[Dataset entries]
-=-=-=-=-

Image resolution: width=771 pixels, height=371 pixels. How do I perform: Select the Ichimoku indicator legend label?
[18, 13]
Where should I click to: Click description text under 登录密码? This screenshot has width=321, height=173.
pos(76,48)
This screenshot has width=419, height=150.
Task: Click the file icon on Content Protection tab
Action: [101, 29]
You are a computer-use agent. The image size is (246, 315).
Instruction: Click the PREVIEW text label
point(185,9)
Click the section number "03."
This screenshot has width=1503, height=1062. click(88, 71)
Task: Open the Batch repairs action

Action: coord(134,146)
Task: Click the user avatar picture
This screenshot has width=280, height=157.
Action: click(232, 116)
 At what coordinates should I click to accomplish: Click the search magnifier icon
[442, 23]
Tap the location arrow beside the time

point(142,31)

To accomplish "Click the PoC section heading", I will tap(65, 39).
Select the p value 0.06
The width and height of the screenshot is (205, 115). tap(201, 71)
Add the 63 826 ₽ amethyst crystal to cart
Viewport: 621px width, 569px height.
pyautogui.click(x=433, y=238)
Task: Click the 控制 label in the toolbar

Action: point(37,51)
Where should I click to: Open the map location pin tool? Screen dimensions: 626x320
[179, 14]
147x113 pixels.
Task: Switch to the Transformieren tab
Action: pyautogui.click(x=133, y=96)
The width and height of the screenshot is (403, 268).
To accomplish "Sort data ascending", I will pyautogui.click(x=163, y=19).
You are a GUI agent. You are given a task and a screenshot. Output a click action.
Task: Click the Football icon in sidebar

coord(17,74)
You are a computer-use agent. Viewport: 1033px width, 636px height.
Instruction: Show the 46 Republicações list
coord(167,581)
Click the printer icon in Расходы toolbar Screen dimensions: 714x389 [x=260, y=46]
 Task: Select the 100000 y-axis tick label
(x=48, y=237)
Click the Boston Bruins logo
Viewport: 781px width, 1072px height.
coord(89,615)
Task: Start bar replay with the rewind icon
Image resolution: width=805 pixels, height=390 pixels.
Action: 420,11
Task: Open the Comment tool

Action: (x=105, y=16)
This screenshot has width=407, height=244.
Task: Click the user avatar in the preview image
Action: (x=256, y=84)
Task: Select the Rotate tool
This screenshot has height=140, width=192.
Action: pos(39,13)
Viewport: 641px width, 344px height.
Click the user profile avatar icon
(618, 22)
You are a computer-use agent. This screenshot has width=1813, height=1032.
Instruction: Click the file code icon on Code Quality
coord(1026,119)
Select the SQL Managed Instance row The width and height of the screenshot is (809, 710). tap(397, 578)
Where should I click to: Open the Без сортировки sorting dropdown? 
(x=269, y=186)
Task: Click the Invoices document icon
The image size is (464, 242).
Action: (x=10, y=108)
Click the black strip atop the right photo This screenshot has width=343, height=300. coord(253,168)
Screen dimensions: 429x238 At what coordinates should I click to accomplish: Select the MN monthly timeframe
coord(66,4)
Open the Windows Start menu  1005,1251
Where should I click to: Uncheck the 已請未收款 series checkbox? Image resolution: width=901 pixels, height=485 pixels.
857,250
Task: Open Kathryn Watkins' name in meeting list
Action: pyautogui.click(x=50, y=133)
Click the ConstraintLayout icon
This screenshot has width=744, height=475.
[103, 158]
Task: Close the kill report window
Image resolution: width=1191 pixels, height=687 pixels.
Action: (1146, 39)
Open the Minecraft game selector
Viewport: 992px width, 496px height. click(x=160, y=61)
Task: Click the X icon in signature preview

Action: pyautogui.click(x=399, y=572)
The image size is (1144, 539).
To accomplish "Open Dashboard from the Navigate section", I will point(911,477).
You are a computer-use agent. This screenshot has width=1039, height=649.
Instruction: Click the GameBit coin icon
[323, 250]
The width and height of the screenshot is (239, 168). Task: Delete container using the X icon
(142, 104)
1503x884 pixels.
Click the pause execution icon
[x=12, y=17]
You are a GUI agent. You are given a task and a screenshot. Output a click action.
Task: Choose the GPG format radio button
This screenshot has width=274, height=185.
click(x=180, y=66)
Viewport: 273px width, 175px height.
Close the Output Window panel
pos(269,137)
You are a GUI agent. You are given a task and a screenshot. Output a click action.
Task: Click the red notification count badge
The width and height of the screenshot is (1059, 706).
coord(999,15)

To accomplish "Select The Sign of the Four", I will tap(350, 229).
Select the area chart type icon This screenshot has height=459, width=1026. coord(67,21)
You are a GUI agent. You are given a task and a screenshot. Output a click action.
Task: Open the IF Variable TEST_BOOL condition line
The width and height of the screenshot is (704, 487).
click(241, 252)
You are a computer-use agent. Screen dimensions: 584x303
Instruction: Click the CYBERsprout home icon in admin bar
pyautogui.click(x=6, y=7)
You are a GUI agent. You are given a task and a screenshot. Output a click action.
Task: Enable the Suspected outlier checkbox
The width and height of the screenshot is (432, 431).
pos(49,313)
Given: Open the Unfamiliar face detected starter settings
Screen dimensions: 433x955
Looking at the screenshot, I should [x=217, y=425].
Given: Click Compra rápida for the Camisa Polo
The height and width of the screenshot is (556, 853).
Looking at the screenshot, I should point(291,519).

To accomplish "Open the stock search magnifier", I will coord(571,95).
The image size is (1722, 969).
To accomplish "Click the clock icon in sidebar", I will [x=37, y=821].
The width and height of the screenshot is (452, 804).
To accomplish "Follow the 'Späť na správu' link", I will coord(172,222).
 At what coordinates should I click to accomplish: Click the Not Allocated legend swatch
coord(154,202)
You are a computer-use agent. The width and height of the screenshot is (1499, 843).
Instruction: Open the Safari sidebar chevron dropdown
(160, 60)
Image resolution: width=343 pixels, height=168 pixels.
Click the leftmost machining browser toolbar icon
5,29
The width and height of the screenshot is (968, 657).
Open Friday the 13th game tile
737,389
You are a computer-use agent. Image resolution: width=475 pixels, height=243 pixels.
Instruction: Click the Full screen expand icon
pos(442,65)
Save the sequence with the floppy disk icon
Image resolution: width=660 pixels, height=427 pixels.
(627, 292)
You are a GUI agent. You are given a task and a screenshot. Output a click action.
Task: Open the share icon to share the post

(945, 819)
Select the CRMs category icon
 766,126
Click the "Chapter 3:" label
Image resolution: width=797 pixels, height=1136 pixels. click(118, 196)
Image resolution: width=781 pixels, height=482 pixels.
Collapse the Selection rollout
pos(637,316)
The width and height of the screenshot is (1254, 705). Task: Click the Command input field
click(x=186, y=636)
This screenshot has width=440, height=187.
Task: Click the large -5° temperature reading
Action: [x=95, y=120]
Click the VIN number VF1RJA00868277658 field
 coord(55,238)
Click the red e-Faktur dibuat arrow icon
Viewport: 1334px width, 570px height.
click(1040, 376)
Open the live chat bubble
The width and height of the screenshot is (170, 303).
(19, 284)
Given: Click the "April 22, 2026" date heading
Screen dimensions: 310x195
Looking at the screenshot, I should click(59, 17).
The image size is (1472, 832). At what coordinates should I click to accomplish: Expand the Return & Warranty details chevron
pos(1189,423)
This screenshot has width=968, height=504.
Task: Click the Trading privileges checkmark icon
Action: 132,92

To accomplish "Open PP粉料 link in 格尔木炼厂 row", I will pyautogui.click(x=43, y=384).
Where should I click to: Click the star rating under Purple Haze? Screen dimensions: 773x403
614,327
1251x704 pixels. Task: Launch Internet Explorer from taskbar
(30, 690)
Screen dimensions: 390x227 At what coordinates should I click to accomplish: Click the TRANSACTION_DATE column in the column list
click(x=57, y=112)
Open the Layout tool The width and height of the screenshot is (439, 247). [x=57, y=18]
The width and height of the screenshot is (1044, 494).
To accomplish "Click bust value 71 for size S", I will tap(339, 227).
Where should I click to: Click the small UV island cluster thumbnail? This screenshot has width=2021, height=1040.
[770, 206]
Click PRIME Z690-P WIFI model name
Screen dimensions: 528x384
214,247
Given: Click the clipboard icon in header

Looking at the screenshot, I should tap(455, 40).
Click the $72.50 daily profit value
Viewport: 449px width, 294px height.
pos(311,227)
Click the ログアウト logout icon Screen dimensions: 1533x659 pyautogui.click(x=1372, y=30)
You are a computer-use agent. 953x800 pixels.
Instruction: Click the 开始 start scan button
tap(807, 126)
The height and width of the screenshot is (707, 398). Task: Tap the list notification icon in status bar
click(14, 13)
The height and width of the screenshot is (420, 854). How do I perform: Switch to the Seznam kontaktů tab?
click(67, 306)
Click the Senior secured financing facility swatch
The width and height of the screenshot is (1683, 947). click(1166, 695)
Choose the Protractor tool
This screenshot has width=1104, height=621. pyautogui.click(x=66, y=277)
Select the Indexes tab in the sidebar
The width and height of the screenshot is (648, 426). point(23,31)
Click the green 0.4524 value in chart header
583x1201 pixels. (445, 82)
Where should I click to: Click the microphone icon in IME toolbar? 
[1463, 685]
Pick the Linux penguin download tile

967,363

-=-=-=-=-

» WHAT IS NEEDED
Gather every line from the entries above that contains the string "user", and list each one in full.

» RESULT BELOW
Task: Click the user avatar picture
Task: Click the user avatar in the preview image
Click the user profile avatar icon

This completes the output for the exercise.